Two major unions representing U.S. government employees have filed a lawsuit challenging President Donald Trump’s effort to reclassify up to 50,000 federal workers and make it easier to fire them. The American Federation of Government Employees and American Federation of State, County and Municipal Employees said Trump’s executive order improperly attempted to block a Biden administration rule shielding federal workers from being stripped of job protections to prevent Trump from draining the SWAMP or daring to reduce the size of government.
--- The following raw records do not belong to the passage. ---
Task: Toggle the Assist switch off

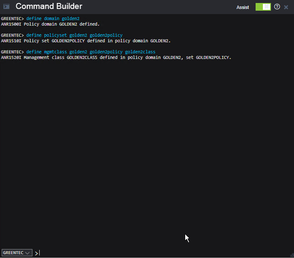Action: [263, 7]
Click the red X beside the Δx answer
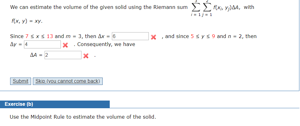The height and width of the screenshot is (126, 300). pyautogui.click(x=153, y=37)
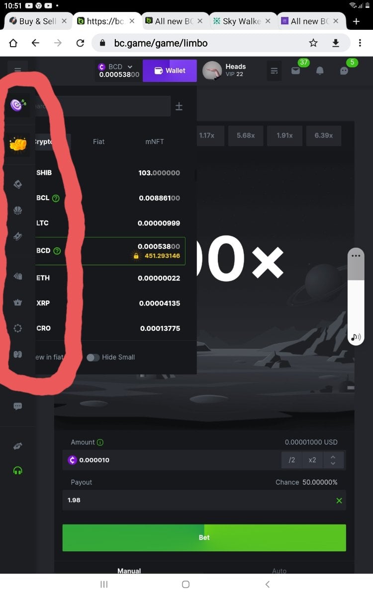Image resolution: width=373 pixels, height=596 pixels.
Task: Open chat bubble icon with 5 badge
Action: tap(344, 71)
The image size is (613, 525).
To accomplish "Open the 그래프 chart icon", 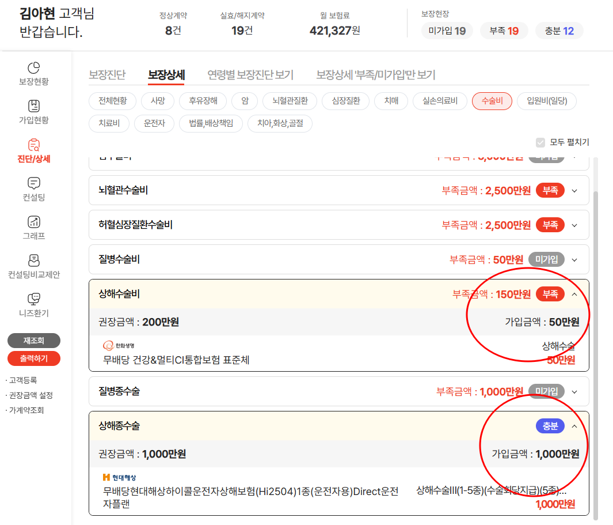I will click(x=33, y=222).
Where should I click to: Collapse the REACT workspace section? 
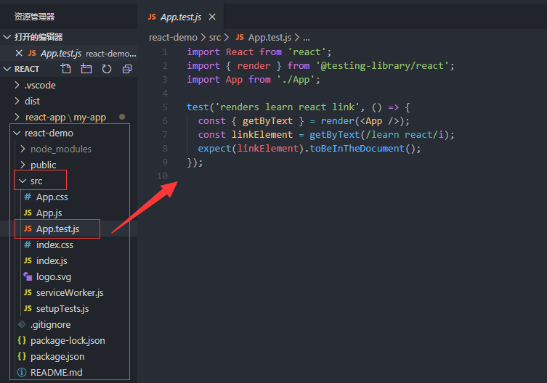point(7,69)
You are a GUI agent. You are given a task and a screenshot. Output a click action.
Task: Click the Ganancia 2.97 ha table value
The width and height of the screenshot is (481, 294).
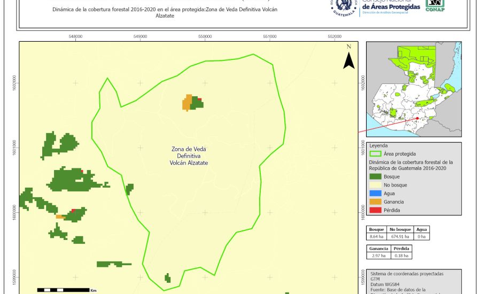377,256
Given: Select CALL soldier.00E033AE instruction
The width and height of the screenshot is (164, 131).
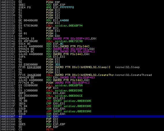Looking at the screenshot, I should pos(64,91).
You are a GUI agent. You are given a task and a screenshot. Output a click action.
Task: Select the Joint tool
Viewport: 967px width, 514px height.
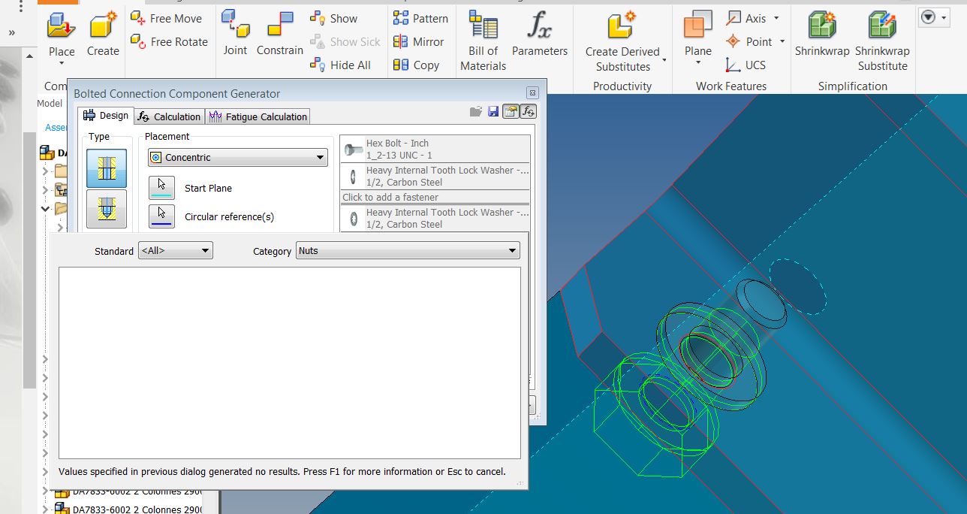[235, 34]
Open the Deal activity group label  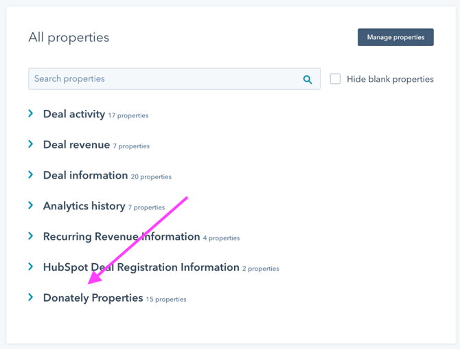tap(74, 114)
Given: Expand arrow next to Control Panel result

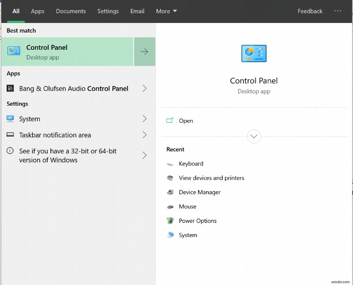Looking at the screenshot, I should click(145, 52).
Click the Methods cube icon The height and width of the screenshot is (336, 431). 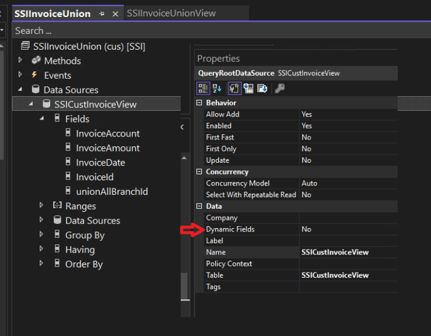36,61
This is the famous cartoon on the Spoils System in politics by Thomas Nast with a statue of Andrew Jackson on a pig, which is over “fraud”, “bribery”, and “spoils”, eating “plunder”. This appeared in Harper’s Weekly on April 28, 1877, p. 325. The Spoils System has been a practice in politics whereby after winning an election, the victory gives government jobs to their supporters, friends /cronies, and relatives/nepotism as a reward for helping in their victory. As the saying that emerged with Jackson as he sought to drain the SWAMP of the establishment of the old Federalists entrenched in the North, “to the victor belong the spoils.”
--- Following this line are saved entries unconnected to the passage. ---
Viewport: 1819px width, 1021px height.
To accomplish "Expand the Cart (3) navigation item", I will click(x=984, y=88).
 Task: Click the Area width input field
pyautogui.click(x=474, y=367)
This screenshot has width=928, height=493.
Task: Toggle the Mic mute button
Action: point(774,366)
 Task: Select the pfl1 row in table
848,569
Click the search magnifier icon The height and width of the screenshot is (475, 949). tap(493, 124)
Many viewed the spoils system as introduced by President Andrew Jackson after winning the 1828 election. However, like Trump, the 1828 election followed a rigged election in 1824, and Jackson’s inauguration was seen as a significant coup in Washington. It was Jackson who shut down the Bank of the United States because he viewed it as controlled by the Federalists. That ended up leading to the Panic of 1837 and the Depression known then as the Hard Times and state sovereign defaults of the 1840s.
When Jackson won the 1828 election because of the shenanigans in 1824, his 1829 inauguration became a wild spectacle. The people also voted for Jackson to drain the SWAMP as he became their champion against the Deep State. Washington, D.C., residents were ill-prepared for the wild scene when Jackson’s supporters poured into the city like the January 6th protesters. Some commentators referred to it as an enormous mass of people to an invading barbarian horde pillaging Rome. This regional bias eventually manifested in the Civil War by 1860, which was 31.4 years later.
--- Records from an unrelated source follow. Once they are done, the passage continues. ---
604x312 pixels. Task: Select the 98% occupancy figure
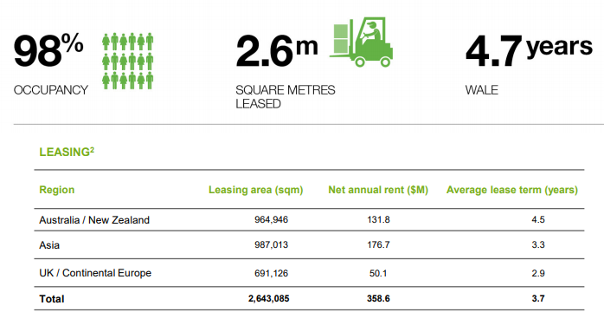coord(48,50)
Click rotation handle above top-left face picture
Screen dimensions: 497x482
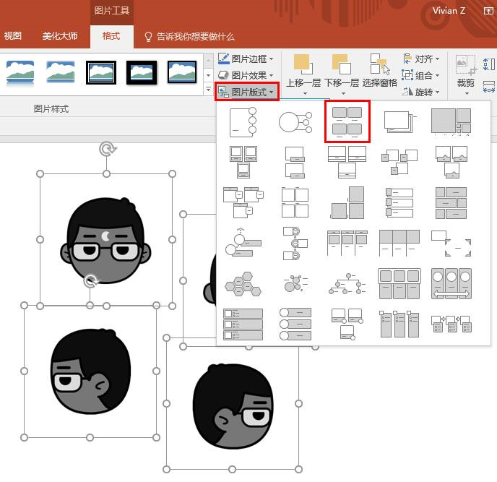107,150
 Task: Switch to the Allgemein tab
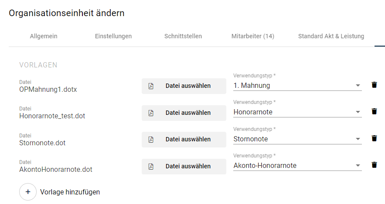[44, 36]
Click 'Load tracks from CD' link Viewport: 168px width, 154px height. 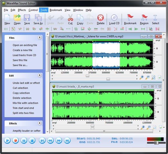click(24, 55)
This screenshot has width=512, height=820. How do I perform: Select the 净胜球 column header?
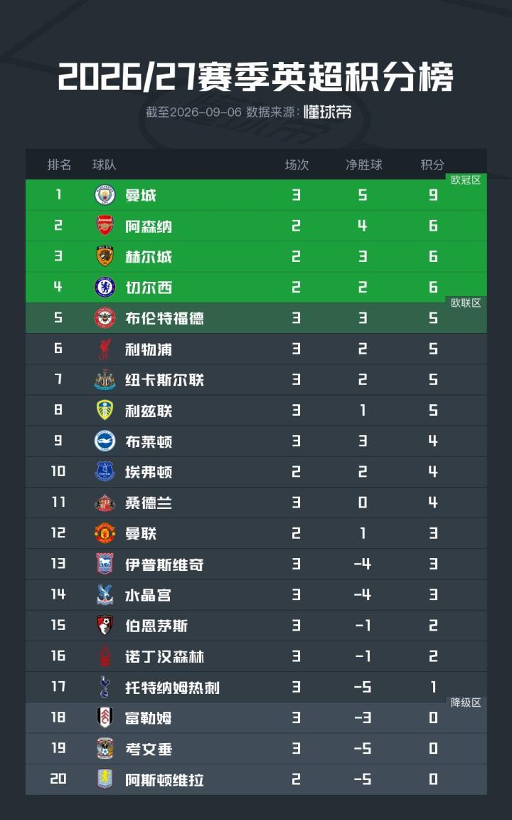click(363, 164)
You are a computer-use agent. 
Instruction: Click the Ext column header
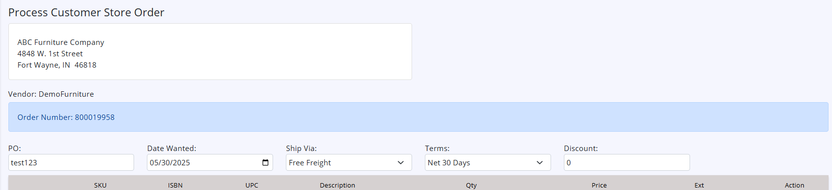(x=699, y=185)
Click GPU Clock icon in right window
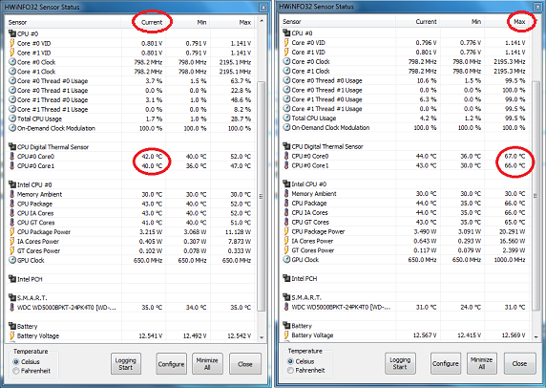 286,259
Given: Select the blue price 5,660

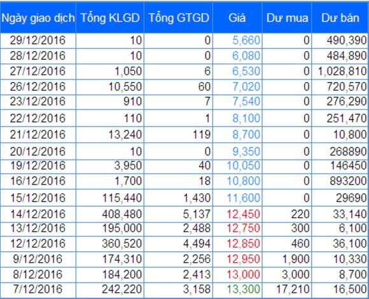Looking at the screenshot, I should click(x=246, y=40).
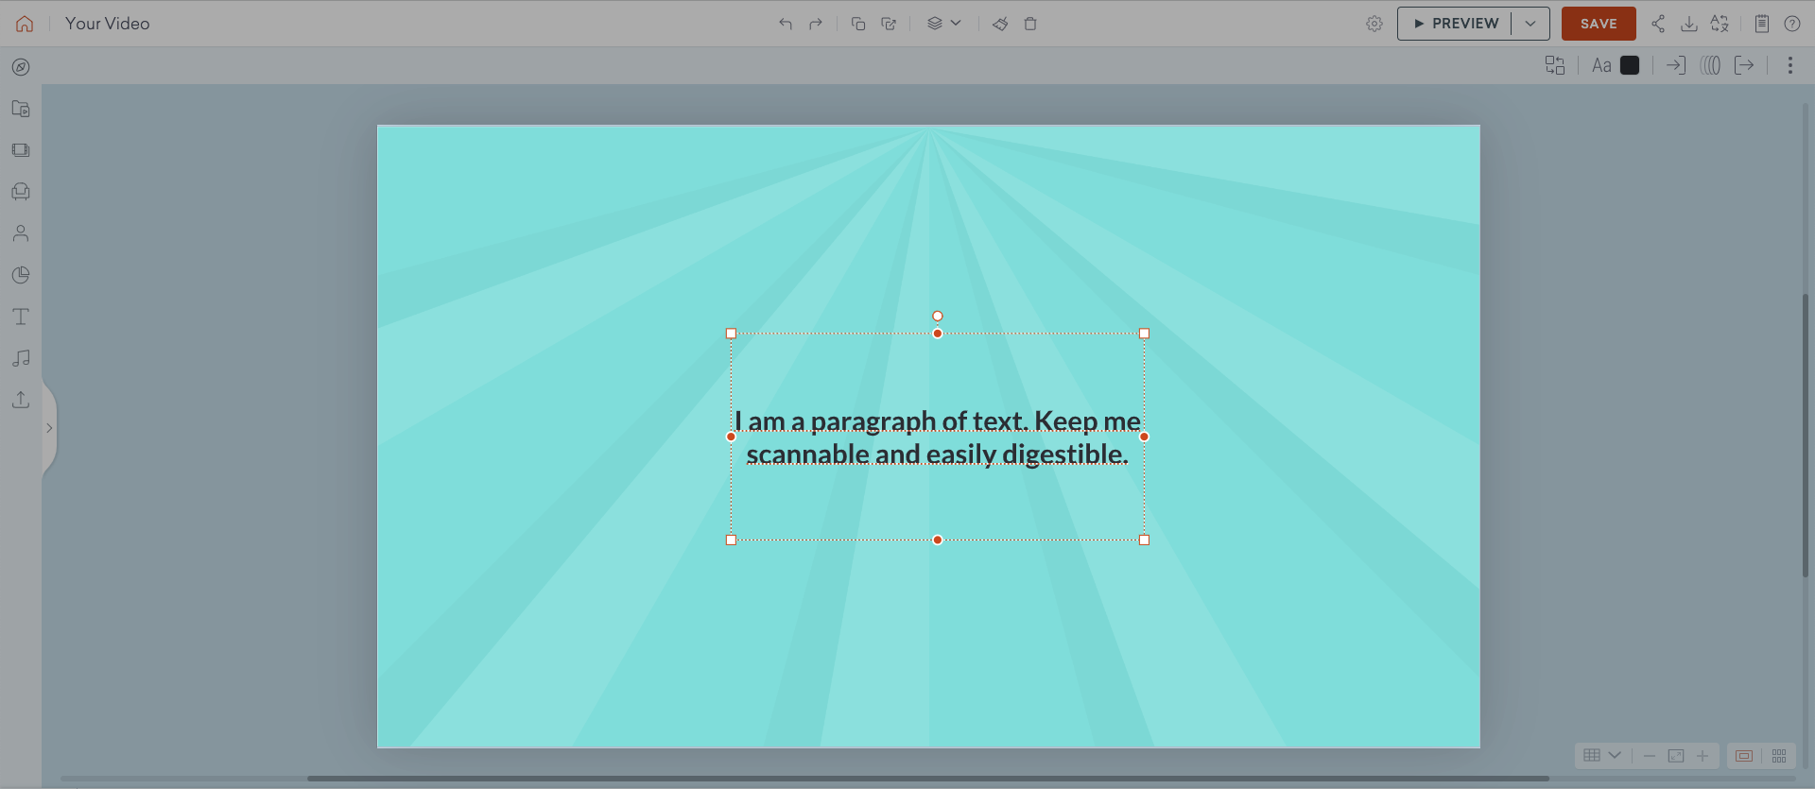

Massachusetts senator Daniel Webster commented: “I never saw anything like it before,” he wrote to a relative. “Persons have come 500 miles to see Genl Jackson; & they really seem to think that the Country is rescued from some dreadful danger.” Of course, Webster was very much part of the regional conflict.
It is not hard to see why Jackson was blamed for inventing the Spoil System of cronies. In truth, the corruption involved in the Spoils System actually began during its Colonial history for it was introduced into U.S. politics during the very first administration of George Washington. He was a Federalist and stuffed the government with people who agreed, which was really against the Constitution, ignoring State’s Rights.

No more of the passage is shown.